(Collected data)
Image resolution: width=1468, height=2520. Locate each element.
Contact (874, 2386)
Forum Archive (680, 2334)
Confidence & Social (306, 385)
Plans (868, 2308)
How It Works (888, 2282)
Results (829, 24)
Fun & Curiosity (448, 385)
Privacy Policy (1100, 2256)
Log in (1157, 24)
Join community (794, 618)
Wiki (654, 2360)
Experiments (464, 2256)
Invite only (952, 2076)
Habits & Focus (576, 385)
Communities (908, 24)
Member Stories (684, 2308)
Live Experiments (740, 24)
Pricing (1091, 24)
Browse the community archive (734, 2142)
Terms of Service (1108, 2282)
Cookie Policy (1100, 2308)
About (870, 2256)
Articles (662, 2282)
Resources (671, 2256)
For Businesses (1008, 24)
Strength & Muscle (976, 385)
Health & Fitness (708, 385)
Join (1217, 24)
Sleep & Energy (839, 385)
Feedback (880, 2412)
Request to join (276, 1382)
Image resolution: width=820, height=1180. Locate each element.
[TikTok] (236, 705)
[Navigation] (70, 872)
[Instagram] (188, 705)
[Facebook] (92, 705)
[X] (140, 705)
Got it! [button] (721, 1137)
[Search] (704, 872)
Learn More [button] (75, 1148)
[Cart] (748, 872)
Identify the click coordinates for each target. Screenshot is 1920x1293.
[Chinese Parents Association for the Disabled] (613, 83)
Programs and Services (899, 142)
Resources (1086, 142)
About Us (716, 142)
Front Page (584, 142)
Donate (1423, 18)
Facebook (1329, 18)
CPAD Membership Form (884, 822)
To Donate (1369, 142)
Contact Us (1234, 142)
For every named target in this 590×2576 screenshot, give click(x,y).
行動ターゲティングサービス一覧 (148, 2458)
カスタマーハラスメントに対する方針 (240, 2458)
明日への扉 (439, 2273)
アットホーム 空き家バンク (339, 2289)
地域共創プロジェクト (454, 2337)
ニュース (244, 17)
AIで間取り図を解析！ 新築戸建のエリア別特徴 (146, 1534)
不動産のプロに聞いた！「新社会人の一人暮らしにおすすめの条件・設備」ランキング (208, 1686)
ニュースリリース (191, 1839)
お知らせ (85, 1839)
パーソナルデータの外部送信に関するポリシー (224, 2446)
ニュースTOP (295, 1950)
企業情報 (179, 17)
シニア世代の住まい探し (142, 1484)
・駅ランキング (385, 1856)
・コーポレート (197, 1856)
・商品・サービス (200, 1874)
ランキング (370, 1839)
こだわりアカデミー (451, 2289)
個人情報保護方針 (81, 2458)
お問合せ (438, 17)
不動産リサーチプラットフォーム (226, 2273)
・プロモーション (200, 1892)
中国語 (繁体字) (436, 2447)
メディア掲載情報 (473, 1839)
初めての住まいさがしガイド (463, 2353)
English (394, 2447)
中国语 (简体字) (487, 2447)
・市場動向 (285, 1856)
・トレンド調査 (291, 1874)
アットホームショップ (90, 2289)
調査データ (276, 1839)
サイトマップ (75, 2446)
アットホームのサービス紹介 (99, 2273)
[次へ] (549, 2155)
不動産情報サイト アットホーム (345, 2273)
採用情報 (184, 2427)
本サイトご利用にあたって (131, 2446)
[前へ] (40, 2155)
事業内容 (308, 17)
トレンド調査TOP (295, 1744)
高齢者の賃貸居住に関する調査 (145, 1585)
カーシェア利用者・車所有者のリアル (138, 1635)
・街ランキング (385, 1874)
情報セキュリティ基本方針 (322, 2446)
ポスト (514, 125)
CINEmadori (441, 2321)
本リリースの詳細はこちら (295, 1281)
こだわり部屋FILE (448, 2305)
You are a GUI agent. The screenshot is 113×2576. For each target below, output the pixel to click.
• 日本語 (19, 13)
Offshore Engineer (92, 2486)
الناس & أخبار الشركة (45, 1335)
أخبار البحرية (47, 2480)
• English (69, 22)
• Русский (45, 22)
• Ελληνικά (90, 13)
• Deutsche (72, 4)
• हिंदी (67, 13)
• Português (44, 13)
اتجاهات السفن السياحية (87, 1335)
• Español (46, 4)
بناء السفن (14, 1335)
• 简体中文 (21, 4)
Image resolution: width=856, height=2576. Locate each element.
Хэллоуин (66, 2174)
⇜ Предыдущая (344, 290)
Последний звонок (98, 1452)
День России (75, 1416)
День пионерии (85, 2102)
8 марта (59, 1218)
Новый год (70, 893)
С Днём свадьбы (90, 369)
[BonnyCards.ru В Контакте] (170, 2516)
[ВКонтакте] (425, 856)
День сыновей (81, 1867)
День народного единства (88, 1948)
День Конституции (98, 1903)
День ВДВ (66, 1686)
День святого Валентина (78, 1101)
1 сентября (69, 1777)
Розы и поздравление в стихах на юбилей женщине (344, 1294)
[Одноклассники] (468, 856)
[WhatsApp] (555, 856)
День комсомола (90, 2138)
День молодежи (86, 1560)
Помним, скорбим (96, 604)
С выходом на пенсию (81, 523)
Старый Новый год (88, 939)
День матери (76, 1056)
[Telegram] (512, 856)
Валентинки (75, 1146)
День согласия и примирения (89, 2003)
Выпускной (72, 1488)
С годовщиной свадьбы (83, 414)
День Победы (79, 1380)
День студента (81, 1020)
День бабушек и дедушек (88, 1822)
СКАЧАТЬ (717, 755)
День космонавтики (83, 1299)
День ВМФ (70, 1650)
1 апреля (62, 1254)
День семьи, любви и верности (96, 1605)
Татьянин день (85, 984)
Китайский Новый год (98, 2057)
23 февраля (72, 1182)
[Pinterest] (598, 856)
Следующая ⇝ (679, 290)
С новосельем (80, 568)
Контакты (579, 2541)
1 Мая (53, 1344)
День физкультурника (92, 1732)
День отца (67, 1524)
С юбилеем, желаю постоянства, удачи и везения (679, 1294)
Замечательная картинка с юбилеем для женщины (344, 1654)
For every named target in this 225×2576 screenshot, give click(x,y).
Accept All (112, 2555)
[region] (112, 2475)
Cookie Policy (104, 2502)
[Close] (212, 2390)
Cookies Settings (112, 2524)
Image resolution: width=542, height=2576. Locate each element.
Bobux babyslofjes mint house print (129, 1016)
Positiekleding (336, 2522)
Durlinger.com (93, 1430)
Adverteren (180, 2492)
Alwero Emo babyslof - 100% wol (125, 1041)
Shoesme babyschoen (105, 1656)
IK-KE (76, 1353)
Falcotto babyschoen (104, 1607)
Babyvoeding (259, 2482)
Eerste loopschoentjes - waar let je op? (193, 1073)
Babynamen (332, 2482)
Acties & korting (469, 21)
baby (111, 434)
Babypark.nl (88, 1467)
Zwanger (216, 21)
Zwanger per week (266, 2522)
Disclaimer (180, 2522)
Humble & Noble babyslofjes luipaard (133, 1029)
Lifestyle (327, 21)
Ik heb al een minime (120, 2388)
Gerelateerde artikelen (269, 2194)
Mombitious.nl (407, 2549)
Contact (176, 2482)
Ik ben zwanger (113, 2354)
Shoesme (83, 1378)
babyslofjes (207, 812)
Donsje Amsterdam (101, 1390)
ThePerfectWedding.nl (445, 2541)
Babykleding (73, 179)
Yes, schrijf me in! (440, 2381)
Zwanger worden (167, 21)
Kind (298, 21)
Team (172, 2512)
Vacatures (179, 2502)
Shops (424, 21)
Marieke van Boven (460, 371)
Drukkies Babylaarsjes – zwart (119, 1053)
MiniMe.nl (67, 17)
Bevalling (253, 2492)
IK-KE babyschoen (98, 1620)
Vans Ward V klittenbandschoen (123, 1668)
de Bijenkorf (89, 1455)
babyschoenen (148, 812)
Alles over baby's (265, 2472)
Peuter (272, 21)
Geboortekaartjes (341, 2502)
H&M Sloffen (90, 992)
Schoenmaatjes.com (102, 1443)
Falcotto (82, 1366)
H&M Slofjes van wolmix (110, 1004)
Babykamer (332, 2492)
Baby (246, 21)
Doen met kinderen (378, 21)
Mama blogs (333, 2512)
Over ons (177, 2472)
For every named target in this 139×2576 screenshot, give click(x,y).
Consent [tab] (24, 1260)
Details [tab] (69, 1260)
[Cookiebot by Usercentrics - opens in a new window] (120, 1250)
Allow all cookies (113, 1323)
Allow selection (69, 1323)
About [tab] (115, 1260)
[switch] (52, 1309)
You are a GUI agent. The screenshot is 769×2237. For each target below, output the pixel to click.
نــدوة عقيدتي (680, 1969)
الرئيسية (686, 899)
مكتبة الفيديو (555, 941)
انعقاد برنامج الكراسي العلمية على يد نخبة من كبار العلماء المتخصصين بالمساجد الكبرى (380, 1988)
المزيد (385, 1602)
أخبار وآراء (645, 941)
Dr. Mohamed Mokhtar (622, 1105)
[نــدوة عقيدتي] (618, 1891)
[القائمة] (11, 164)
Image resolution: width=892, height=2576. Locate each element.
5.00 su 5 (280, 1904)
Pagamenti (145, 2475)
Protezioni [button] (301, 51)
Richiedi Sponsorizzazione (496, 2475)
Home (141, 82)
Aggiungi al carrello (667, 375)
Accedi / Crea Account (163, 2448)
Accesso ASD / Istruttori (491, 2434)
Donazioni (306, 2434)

### WHAT NEEDS TO BE DONE
Check all the records above and select each line where the string "give" is found.

### ANSWER
For every named target in this 590×2576 screenshot, give click(x,y).
For every named target in this 225×2576 screenshot, give click(x,y).
For every named target in this 139×2576 screenshot, give click(x,y).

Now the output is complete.